You need to determine the second degree polynomial `ax^2 + bx + c = 0` , whose root is `x_1 = 1 + 2sqrt 3` .
You need ot remember that if an equation has an irrational root, then it also has as a root the conjugate of the irrational root, thus, the polynomial whose root is `x_1 = 1 + 2sqrt 3` , then it allows as root its conjugate, `x_2 = 1 - 2sqrt 3` .

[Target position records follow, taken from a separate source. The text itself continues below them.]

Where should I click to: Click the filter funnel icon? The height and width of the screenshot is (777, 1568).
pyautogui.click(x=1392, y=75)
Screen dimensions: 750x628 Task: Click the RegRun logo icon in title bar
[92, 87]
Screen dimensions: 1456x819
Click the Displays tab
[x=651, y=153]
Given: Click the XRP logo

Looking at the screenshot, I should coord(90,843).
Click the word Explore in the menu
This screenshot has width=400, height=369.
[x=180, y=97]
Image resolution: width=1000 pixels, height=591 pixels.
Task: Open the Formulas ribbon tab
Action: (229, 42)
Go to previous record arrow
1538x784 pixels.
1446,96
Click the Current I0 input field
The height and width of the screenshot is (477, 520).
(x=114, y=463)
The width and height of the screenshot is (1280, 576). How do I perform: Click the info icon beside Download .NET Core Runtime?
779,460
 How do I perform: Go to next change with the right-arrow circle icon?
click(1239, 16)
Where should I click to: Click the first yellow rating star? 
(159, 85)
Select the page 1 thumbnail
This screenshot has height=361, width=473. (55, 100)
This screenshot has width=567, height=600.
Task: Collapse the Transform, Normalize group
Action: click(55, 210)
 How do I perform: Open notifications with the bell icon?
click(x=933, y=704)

By Lagrange resolvents, the second degree polynomial may be considered as `x^2 - px + q = 0` , where `p = x_1 + x_2` and `q = x_1*x_2.`
Hence, you need to evaluate the sum `p` and the product `q` , such that:
`p = 1 + 2sqrt 3 + 1 - 2sqrt 3 => p = 2`
`q = (1 + 2sqrt 3)(1 - 2sqrt 3) => q = 1^2 - (2sqrt 3)^2`
`q = 1 - 12 = -11`
Replacing `2` for `p` and -`11` for `q` in equation yields:
`x^2 - px + q = x^2 - 2x - 11 = 0`
Hence, evaluating the second degree polynomial, under the given conditions, using Lagrange resolvents yields `x^2 - 2x - 11 = 0.`